→ **THE TASK**
An identical copy of every entry below is the required output.

→ **INFORMATION**
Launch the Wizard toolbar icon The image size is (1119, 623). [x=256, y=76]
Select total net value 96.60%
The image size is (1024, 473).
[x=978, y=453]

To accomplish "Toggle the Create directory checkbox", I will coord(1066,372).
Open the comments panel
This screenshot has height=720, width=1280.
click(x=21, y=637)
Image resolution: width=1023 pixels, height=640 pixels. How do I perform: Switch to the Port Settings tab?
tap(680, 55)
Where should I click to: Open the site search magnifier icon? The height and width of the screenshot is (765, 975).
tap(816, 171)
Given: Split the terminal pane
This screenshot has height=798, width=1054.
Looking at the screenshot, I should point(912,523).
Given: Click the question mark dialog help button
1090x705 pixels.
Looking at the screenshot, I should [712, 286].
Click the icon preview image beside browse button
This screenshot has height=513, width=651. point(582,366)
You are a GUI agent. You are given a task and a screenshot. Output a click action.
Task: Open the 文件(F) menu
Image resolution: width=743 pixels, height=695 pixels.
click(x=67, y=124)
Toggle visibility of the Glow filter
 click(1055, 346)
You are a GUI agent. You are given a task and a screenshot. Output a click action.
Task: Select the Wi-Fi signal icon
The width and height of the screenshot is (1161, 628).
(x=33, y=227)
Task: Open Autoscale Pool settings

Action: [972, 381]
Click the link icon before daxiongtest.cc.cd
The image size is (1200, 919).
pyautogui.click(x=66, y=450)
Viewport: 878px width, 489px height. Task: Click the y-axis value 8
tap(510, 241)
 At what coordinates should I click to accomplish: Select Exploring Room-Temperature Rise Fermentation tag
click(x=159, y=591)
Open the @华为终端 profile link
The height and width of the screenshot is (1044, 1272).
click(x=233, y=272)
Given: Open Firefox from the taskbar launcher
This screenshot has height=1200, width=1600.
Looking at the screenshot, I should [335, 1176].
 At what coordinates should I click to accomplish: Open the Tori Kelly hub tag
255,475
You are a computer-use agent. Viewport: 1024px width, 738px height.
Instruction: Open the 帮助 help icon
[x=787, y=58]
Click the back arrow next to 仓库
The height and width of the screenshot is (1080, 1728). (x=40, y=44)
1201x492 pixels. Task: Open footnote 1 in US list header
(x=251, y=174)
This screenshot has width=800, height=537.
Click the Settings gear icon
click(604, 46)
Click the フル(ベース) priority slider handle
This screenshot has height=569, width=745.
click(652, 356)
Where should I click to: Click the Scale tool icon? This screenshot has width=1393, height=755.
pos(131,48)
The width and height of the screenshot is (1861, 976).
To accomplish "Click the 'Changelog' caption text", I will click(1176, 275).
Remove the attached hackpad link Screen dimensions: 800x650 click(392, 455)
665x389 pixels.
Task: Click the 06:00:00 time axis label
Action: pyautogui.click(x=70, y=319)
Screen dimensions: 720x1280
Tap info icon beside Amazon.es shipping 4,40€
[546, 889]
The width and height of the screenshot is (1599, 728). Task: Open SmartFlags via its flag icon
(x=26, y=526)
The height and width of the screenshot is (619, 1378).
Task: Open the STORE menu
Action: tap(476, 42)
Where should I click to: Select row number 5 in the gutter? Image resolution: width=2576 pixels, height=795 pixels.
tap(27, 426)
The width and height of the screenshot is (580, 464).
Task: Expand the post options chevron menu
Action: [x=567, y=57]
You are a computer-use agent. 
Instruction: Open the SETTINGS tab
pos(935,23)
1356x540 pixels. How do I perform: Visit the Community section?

→ **REPLY TO THE EXERCISE**
Launch the Wizard toolbar icon The image size is (1119, 623). [x=256, y=76]
Select total net value 96.60%
The image size is (1024, 473).
[x=978, y=453]

To accomplish "Toggle the Create directory checkbox", I will coord(1066,372).
Open the comments panel
This screenshot has height=720, width=1280.
click(x=21, y=637)
Image resolution: width=1023 pixels, height=640 pixels. How do I perform: Switch to the Port Settings tab?
tap(680, 55)
Where should I click to: Open the site search magnifier icon? The height and width of the screenshot is (765, 975).
tap(816, 171)
Given: Split the terminal pane
This screenshot has height=798, width=1054.
Looking at the screenshot, I should point(912,523).
Given: Click the question mark dialog help button
1090x705 pixels.
Looking at the screenshot, I should [712, 286].
Click the icon preview image beside browse button
This screenshot has height=513, width=651. point(582,366)
You are a GUI agent. You are given a task and a screenshot. Output a click action.
Task: Open the 文件(F) menu
Image resolution: width=743 pixels, height=695 pixels.
click(x=67, y=124)
Toggle visibility of the Glow filter
 click(1055, 346)
You are a GUI agent. You are given a task and a screenshot. Output a click action.
Task: Select the Wi-Fi signal icon
The width and height of the screenshot is (1161, 628).
(x=33, y=227)
Task: Open Autoscale Pool settings

Action: [972, 381]
Click the link icon before daxiongtest.cc.cd
The image size is (1200, 919).
pyautogui.click(x=66, y=450)
Viewport: 878px width, 489px height. Task: Click the y-axis value 8
tap(510, 241)
 At what coordinates should I click to accomplish: Select Exploring Room-Temperature Rise Fermentation tag
click(x=159, y=591)
Open the @华为终端 profile link
The height and width of the screenshot is (1044, 1272).
click(x=233, y=272)
Given: Open Firefox from the taskbar launcher
This screenshot has height=1200, width=1600.
Looking at the screenshot, I should [335, 1176].
 At what coordinates should I click to accomplish: Open the Tori Kelly hub tag
255,475
You are a computer-use agent. Viewport: 1024px width, 738px height.
Instruction: Open the 帮助 help icon
[x=787, y=58]
Click the back arrow next to 仓库
The height and width of the screenshot is (1080, 1728). (x=40, y=44)
1201x492 pixels. Task: Open footnote 1 in US list header
(x=251, y=174)
This screenshot has width=800, height=537.
Click the Settings gear icon
click(604, 46)
Click the フル(ベース) priority slider handle
This screenshot has height=569, width=745.
click(652, 356)
Where should I click to: Click the Scale tool icon? This screenshot has width=1393, height=755.
pos(131,48)
The width and height of the screenshot is (1861, 976).
To accomplish "Click the 'Changelog' caption text", I will click(1176, 275).
Remove the attached hackpad link Screen dimensions: 800x650 click(392, 455)
665x389 pixels.
Task: Click the 06:00:00 time axis label
Action: pyautogui.click(x=70, y=319)
Screen dimensions: 720x1280
Tap info icon beside Amazon.es shipping 4,40€
[546, 889]
The width and height of the screenshot is (1599, 728). Task: Open SmartFlags via its flag icon
(x=26, y=526)
The height and width of the screenshot is (619, 1378).
Task: Open the STORE menu
Action: tap(476, 42)
Where should I click to: Select row number 5 in the gutter? Image resolution: width=2576 pixels, height=795 pixels.
tap(27, 426)
The width and height of the screenshot is (580, 464).
Task: Expand the post options chevron menu
Action: [x=567, y=57]
You are a computer-use agent. 
Instruction: Open the SETTINGS tab
pos(935,23)
1356x540 pixels. How do I perform: Visit the Community section?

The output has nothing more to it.